Bukittinggi, KABA12.com — Inovasi baru terus dilakukan SDN 07 Gulai Bancah, kecamatan Mandiangin Koto Selayan. Baru-baru ini salah satu SD yang akan dibangun baru tahun 2019 itu, membuat teras literasi di sepanjang teras sekolah.
Dimana, sepanjang dinding sekolah, dipajang buku yang dapat dibaca warga sekolah, baik itu murid, guru dan juga orang tua murid. Hal ini tentunya dapat menambah minat pelajar dalam membaca. Teras literasi ini dimulai secara resmi sejak Kamis (12/04).
Kepala SD 07 Gulai Bancah, Kristina Soembarwaty, S.Pd menjelaskan, ide teras literasi ini timbul karena semakin menurunnya minat baca murid, di tengah perkembangan teknologi saat ini. Sehingga buku semakon ditinggalkan dan pelajar pun semaki mengarah kepada gadget, media sosial yang tidak semuanya memiliki dampak positif.
“Kami ingin, minat baca para pelajar kembali meningkat. Karena buku msrupakan gudang ilmu. Bukan mengkerdilkan perkembangan teknologi, namun budaya membaca buku harus tetap dipertahankan,” ungkapnya kepada KABA12.com, di ruang kerjanya.
Lebih lanjut, Kristina yang juga hobi membaca, menulis dan baca puisi ini mengungkapkan, buku yang dipajang di sepanjang dinding sekolah, dibeli dari hasil perlombaan perpustakaan tingkat Bukittinggi tahun 2017 lalu. Dimana, SDN 07 Gulai Bancah, berhasil meraih juara harapan I.
“Dari hasil ini, kita beli buku bekas dan kita tempel di dinding sekolah. Alhamdulillah, ini mulai berdampak pada pelajar. Mereka mulai membaca, karena buku yang kita sediakan, sifatnya tidak formal dan lebih kepada bacaan ringan,” ujarnya.
Sementara itu, Tasmon, Ketua Komite SDN 07 Bukittinggi, mengapresiasi gebrakan yang dilakukan Kepala SDN 07 ini. Dimana, inovasi ini tentu dapat meningkatkan minat baca pelajar. Sekarang sudah ada 80 buku dan kedepan tentu jumlahnya akan terus ditambah.
“Kita lihat seluruh dinding sekolah dengan teras literasi. Ini membuktikan upaya kepala skolah dan guru, untuk memancing minat baca bagi pelajar.
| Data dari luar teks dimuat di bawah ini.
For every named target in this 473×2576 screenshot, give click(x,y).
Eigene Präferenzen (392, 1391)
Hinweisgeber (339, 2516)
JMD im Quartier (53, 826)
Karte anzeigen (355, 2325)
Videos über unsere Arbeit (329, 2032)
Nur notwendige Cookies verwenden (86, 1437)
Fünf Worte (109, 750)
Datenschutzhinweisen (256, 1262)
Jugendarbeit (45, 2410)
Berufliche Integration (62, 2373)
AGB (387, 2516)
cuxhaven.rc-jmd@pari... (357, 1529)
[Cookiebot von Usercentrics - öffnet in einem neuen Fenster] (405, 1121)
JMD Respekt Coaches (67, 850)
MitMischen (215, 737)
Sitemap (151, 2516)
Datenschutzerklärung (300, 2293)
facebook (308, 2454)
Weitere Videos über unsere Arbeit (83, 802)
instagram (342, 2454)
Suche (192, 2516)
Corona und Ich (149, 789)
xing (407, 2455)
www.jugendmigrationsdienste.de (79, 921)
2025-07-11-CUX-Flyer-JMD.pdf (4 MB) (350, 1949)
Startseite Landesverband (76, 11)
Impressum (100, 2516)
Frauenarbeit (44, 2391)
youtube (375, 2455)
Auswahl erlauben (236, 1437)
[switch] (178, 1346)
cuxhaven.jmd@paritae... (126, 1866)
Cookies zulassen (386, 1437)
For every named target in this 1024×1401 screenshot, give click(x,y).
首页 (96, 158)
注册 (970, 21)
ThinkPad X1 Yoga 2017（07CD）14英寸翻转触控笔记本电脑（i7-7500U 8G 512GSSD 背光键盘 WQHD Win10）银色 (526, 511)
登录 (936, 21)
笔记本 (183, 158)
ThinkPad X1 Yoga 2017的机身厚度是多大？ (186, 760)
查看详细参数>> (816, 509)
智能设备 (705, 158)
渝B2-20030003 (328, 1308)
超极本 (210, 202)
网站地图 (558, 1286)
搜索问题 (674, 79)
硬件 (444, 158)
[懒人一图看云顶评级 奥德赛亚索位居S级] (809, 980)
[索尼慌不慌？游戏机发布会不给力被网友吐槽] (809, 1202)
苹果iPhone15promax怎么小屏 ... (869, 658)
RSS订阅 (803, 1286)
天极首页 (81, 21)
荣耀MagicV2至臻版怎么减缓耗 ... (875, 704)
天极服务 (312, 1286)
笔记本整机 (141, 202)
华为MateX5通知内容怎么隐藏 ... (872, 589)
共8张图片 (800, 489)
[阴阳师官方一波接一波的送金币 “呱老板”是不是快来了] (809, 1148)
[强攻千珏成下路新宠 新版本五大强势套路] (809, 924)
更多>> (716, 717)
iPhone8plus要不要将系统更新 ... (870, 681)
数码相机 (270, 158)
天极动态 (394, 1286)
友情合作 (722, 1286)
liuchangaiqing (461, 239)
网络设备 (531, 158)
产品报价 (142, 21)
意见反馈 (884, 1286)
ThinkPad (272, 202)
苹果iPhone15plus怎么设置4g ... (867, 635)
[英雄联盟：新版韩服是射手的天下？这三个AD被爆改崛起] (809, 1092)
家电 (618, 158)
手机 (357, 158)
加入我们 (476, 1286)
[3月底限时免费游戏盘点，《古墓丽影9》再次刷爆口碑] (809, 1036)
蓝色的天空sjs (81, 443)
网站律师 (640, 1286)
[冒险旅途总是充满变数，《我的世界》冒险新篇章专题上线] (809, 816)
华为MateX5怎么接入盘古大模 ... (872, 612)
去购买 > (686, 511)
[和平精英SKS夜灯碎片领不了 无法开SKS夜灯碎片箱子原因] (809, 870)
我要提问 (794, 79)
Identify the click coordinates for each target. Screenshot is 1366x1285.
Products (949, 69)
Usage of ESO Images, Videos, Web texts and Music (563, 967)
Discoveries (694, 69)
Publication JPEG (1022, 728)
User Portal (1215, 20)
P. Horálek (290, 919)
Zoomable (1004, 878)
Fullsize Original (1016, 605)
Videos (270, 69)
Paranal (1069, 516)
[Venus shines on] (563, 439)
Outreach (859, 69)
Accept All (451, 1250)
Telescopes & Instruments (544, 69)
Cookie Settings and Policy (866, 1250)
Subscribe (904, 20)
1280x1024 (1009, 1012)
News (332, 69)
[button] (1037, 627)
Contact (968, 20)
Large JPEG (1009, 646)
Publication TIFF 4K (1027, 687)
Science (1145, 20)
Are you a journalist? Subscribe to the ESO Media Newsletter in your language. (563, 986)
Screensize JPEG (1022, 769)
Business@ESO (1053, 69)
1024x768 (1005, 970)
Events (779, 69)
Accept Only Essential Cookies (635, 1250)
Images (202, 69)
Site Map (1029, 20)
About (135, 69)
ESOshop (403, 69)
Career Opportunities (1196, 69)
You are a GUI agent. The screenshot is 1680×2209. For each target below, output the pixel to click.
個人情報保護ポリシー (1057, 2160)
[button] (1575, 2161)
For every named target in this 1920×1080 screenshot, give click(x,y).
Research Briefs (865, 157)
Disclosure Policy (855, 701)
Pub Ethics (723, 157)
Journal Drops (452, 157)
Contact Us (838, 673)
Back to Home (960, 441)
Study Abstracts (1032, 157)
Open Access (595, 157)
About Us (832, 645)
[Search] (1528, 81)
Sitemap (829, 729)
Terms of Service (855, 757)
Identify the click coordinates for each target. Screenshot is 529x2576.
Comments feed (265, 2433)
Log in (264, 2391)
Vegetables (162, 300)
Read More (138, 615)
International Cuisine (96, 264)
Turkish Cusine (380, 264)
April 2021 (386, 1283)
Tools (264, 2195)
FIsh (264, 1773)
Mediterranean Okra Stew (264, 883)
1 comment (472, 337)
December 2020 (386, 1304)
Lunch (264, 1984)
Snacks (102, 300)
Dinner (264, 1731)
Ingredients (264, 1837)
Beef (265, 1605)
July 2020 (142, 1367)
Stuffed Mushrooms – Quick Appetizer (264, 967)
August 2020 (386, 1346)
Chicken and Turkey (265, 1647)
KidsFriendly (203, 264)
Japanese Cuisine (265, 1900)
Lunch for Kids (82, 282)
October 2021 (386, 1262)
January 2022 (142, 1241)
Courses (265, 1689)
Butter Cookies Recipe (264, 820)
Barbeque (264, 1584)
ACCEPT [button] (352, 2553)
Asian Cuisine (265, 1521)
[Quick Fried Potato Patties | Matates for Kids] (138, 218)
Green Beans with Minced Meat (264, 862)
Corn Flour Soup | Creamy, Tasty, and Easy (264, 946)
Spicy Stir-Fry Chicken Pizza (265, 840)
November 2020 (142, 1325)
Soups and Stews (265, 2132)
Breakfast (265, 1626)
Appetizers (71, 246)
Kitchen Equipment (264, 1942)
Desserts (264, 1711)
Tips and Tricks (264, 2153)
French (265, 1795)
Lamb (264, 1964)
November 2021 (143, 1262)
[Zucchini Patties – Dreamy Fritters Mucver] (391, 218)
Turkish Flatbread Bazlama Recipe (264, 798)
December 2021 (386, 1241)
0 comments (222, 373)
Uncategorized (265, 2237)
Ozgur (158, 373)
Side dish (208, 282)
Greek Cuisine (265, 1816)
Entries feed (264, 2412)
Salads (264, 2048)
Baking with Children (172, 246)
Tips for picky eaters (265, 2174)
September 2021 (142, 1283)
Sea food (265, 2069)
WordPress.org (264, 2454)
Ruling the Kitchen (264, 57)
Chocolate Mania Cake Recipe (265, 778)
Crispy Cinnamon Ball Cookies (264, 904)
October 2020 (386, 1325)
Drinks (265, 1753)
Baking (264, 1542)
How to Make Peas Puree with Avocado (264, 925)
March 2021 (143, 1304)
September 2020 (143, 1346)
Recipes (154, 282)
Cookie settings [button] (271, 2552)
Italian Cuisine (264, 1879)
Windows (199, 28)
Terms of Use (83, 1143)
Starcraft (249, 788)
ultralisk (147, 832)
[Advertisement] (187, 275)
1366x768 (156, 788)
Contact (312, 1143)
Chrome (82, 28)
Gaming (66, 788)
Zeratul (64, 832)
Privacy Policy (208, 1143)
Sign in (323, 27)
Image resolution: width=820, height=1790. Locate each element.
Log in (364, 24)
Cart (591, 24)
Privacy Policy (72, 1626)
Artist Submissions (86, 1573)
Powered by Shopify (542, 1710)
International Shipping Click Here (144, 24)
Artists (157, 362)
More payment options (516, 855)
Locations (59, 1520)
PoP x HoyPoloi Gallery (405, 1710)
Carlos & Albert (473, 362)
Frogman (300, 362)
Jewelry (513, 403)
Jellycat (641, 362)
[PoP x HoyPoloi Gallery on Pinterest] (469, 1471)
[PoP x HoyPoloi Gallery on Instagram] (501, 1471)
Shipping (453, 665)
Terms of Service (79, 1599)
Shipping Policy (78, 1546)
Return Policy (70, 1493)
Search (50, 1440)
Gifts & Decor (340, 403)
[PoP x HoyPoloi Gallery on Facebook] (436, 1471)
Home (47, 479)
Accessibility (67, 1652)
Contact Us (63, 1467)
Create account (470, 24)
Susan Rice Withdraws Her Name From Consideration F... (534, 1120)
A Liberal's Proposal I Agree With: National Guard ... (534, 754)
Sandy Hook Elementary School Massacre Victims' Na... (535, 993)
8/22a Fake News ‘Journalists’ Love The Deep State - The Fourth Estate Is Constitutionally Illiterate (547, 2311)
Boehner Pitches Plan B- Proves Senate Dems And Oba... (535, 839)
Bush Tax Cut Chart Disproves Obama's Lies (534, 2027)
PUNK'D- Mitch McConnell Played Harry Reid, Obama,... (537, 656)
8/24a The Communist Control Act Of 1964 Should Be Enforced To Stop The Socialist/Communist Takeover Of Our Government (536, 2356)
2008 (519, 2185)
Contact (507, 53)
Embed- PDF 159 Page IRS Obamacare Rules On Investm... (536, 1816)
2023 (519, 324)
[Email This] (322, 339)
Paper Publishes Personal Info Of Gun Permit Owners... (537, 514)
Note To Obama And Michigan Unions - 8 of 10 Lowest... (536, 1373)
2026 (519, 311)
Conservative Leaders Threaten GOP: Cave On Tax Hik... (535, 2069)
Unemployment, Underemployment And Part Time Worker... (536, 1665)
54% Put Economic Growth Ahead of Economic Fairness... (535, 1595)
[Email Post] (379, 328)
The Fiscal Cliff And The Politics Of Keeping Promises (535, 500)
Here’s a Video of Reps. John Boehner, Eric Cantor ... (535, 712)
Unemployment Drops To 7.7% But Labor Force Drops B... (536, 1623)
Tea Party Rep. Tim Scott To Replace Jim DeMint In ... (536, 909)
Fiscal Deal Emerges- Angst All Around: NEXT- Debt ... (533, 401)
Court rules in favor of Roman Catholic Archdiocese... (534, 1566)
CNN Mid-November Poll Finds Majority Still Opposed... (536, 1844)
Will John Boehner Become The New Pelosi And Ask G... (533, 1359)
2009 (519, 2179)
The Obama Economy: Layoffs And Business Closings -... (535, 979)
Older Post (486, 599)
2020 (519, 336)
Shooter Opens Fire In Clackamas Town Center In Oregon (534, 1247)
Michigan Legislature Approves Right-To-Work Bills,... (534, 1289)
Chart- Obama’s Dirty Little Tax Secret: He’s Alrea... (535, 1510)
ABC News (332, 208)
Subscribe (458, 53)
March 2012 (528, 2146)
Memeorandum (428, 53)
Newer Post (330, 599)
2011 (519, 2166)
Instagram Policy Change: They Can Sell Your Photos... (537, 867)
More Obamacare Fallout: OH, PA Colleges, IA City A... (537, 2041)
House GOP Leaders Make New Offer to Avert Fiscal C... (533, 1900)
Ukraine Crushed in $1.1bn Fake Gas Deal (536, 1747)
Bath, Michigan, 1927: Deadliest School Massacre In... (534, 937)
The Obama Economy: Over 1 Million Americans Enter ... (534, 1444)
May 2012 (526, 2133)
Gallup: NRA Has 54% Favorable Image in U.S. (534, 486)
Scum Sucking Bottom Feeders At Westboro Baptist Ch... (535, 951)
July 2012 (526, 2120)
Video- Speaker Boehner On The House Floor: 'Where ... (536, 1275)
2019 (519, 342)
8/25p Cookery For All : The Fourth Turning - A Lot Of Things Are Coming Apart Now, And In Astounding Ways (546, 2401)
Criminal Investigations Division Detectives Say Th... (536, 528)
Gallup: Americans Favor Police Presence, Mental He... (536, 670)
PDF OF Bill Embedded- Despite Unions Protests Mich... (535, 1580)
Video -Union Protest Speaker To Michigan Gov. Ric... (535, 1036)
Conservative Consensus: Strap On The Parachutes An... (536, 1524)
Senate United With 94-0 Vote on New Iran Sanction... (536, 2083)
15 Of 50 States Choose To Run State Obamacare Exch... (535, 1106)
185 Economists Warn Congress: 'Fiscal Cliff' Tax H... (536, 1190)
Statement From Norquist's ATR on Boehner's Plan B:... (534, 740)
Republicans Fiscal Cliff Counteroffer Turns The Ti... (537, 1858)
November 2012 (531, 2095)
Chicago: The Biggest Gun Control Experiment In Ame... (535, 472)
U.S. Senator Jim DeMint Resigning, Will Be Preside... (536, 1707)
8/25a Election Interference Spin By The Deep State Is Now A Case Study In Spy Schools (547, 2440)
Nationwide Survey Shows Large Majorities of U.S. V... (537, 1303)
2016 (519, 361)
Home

Biasanya kita melihat ada pojok literasi, namun di sekolah ini, kita bisa membaca dimana saja, karena adanya teras literasi ini. Ini luar biasa sekali dan patut diapresiasi,” ungkap Tasmon didampingi Komite lainnya, Jekli.
Lebih lanjut, ia mengaki telah mensosialisasikan kepada seluruh orang tua murid, untuk membantu pengadaan buku bekas. Sehingga nantinya lebih banyak buku yang bisa dibaca oleh pelajar di lingkungan sekolah.
Terkait akan dibangunnya kembali SDN 07 ini oleh pemerintah kota tahun 2019 mendatang, pihak sekolah dan komite, sangat mendukung rencana ini. Karena dengan pembangunan baru nanti, tentu akan meningkatkan fasilitas, sarana dan prasarana sekolah. Kedua belah pihak pun sepakat setelah sekolah dibangun baru nanti, program teras literasi akan tetap dijalankan bahkan akan ditingkatkan.